Swartz Creek, Mich. – A number of years ago I was working on a book, a three-part biography of rock ‘n’ roll pioneer Jerry Lee Lewis, evangelist Jimmy Swaggart, and country music superstar Mickey Gilley, who all are first cousins to each other. A friend offered me his unused condo in Montgomery, Texas, to get away for research and writing one summer. Since Lewis lived in Mississippi, Swaggart in Louisiana, and Gilley in nearby Pasadena, Texas, it made geographical sense.

Once settled, I took out the Yellow Pages to chart the location of Assembly of God churches for all the weeks ahead, intent on visiting as many as I could. East Texas was in every way new to me, and I wanted to experience everything I could. I was born in New York City… you get the picture.

Well, the first church I visited was in Cut and Shoot, Texas. That’s the town’s name; you can look it up. A small, white frame AG church was my first stop that summer… and I never visited another. For one thing — coincidence? — I learned that a member of the tiny congregation was the widow of a man who had pastored the AG church in Ferriday, La., the small town FOUR HOURS AWAY where, and when, those three cousins grew up in its pews. She knew them all, and their families, and had great stories. Beyond that, the pastor of the church in Cut and Shoot, Charles Wigley, had gone to Bible College in Waxahachie, Texas, with Jerry Lee Lewis and played in a band with him, until Jerry Lee got kicked out. Some more great stories.

But there was more than that kept me there for that summer. In that white-frame church and that tiny congregation, it was, um, obvious in three minutes that I was not from East Texas. Yet I was treated like family as if they all had known me three decades. It was the Sunday before July 4, and a fellow named Dave Gilbert asked me if I’d like to go to his farm for the Fourth where a bunch of people were just going to get together and “do some visitin’.”

On the Fourth I bought the biggest watermelon I could find as my contribution to the get-together.
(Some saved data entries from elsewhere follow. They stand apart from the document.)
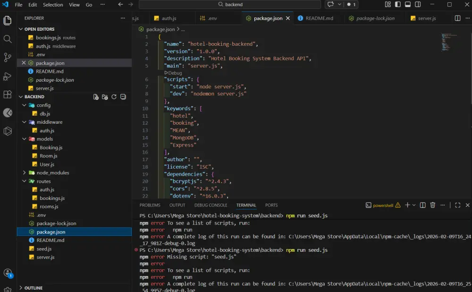
Task: Toggle the Secondary Side Bar
Action: tap(418, 4)
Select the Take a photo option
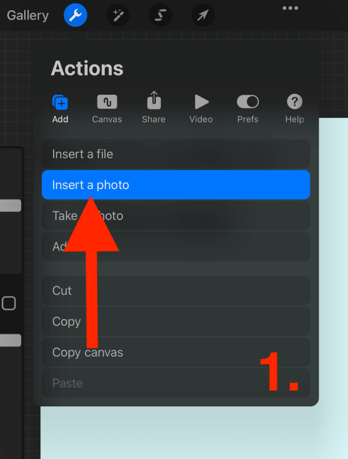The image size is (348, 459). (x=176, y=216)
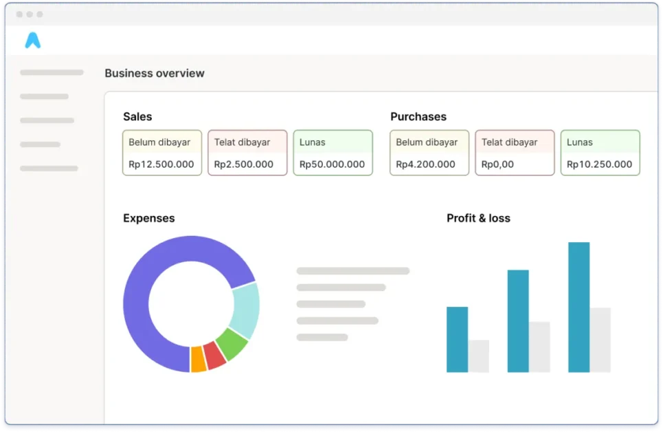This screenshot has height=432, width=663.
Task: Click the first sidebar menu item
Action: [x=52, y=72]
Well, there were dozens and dozens of folks. I couldn’t tell which was family and who were friends, because everybody acted like family. When folks from East Texas ask, “How ARE you?” they really mean it. There were several monstrous barbecue smokers with chimneys, all slow-cooking beef brisket. (Every region brags about its barbecue traditions, but I’ll still fight anyone who doesn’t claim low-heat, slow-smoked, no sauce, East-Texas BBQ as the best) There was visitin,’ after all; there were delicious side dishes; there was softball and volleyball and kids dirt-biking; and breaks for sweet tea and spontaneous singing of patriotic songs.

I sat back in a folding chair, and I thought, “THIS is America.”

As the sun set, the same food came out again — smoked brisket galore; all the side dishes; and desserts of all sorts. Better than the first time. Then the Gilberts cleared the porch of their house. People brought instruments out of their cars and trucks. Folks tuned their guitars; some microphones and amps were set up; chairs and blankets dotted the lawn. Dave Gilbert and his brothers, I learned, sang gospel music semi-professionally in the area. Pastor Wigley and his saxophone, later in the summer, opened for Gold City Quartet at a local concert. But everyone else sang, too. In some churches, in some parts of America, you’re just expected to sing solo every once in a while. You’re not only expected to — you WANT to. So into the evening, as the sun went down and the moon came up over those farms and fields, everyone at that picnic sang, together or solo or in duets or quartets. Spontaneously, mostly. Far into the night, exuberantly with smiles, or heartfelt with tears, singing unto the Lord.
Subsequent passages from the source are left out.